Les visiteurs du Carrefour pouvaient notamment apprendre à utiliser un défibrillateur

Article paru dans La Tribune du lundi 4 novembre 2013.

L’incident survenu le mois dernier au Palais des sports, lorsqu’un joueur de hockey victime d’un arrêt cardiaque a été sauvé grâce au défibrillateur de l’endroit, a attiré l’attention du public sur l’importance de la présence de cet appareil dans les lieux publics.

Capture d’écran 2013-11-04 à 08.19.18Le directeur régional de la Fondation des maladies du coeur et de l’AVC, François Desmarais, a remis samedi un défibrillateur au directeur général du Carrefour de l’Estrie, Michel Roy.
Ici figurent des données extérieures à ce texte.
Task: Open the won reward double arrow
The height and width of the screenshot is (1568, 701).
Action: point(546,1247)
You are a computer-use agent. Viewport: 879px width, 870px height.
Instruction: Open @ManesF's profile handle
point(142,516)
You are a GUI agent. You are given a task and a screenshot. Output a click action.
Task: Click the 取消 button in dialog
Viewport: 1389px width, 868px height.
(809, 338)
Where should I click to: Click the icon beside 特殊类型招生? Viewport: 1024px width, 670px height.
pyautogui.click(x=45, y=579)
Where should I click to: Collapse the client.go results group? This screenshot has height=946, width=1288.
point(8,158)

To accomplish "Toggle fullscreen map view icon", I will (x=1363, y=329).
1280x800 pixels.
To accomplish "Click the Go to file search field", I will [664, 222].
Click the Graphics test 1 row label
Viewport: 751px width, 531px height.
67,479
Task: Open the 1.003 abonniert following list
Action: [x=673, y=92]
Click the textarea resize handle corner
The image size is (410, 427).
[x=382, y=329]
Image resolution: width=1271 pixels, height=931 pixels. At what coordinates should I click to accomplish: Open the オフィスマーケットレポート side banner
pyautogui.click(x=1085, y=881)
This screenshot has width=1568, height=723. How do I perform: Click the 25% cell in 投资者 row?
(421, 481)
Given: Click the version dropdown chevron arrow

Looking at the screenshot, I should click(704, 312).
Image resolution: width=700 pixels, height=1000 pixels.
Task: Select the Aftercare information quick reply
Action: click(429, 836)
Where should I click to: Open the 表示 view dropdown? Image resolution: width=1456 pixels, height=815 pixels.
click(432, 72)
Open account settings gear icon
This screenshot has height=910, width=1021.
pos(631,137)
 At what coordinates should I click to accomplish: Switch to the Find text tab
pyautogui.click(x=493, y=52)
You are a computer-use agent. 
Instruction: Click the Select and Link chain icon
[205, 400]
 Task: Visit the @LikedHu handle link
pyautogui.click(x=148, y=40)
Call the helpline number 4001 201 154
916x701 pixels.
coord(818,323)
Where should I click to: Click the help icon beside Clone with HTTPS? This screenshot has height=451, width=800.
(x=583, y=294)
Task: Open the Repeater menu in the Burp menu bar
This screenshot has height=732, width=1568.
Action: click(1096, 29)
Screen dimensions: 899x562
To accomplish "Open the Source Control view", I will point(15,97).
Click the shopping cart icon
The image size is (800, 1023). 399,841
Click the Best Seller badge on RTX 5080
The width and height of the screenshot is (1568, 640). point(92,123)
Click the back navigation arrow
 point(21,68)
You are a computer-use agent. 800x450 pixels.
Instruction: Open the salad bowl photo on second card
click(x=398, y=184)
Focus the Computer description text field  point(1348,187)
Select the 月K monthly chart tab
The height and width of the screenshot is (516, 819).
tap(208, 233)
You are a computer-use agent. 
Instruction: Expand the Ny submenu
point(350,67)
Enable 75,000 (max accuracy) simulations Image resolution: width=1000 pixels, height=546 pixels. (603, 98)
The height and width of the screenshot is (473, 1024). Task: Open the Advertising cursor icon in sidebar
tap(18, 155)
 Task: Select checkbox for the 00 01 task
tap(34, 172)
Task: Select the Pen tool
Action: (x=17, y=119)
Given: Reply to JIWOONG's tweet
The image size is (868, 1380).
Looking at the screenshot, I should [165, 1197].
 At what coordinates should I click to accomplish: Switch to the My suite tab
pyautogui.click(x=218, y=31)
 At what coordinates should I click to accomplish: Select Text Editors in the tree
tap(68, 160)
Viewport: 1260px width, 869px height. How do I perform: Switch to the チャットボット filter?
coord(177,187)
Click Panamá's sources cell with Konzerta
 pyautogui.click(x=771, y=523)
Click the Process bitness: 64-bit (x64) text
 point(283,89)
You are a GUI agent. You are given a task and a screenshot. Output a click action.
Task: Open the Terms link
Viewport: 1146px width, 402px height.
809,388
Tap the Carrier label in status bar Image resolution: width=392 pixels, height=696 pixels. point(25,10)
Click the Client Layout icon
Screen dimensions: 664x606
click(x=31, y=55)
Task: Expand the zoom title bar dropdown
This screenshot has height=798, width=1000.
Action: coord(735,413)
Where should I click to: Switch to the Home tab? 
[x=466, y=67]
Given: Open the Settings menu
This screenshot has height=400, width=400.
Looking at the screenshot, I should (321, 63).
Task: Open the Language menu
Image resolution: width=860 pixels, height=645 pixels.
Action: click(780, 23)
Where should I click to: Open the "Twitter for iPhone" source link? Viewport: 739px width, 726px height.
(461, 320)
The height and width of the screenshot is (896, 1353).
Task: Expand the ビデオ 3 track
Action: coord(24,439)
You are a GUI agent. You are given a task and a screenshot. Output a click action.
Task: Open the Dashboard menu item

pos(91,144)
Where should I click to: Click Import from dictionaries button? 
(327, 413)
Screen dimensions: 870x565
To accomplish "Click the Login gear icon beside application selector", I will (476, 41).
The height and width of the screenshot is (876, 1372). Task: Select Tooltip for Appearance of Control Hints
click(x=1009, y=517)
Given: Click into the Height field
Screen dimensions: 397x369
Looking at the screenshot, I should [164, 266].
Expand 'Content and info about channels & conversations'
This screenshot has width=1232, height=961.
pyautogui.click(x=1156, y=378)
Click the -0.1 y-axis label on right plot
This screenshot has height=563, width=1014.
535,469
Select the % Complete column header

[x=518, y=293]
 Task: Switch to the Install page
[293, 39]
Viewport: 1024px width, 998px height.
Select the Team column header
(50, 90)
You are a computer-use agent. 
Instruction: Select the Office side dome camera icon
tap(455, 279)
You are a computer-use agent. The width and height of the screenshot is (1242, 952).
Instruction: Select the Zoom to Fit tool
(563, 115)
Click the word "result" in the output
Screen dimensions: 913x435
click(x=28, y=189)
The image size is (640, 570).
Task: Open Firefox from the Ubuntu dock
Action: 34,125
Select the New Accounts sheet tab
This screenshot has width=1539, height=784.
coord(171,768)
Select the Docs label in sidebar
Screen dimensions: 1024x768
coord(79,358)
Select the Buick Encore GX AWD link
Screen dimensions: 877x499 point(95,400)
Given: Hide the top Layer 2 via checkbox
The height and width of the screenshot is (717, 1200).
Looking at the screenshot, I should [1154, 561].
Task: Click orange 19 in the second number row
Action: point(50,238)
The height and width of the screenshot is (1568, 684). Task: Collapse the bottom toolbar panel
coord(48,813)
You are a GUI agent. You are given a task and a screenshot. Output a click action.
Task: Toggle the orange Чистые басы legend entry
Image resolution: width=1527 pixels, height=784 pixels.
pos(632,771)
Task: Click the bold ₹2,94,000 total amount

L’appareil, qui sera installé dans la foire alimentaire du centre commercial, fait partie des 25 nouveaux défibrillateurs qui seront installés à travers la ville de Sherbrooke.

Afin de permettre à la population d’apprendre à se servir de ces appareils qui augmentent de 95 % les chances de sauver quelqu’un en arrêt cardiorespiratoire, la Fondation des maladies du coeur et de l’AVC, en partenariat avec l’Agence de santé et de services sociaux de l’Estrie et la 52e Ambulance de campagne, offrait l’atelier « Héros en trente » au Carrefour de l’Estrie samedi.

« Les gens se sont rendu compte que l’homme dans l’histoire du Palais des sports est vivant, sans séquelles. Ça leur donne envie d’apprendre aussi à utiliser un défibrillateur », dit Emmanuelle Dion, coordonnatrice d’activités à la Fondation et formatrice.

La formation de 30 minutes abordait également la réanimation cardiorespiratoire (RCR) sans appareil, ainsi que les techniques de désobstruction des voies respiratoires.

Benoit Mercier, Géraldine Westerkamp et trois de leurs quatre enfants ont pris une pause durant leur magasinage pour y assister. « Ça va nous prendre 30 minutes de notre temps et après on va savoir quoi faire en cas de problème », explique Mme Westerkamp. « Il n’y avait pas trop d’informations, c’était super, ça allait à l’essentiel », ajoute celle qui croit que la formation a aussi été pertinente pour ses enfants.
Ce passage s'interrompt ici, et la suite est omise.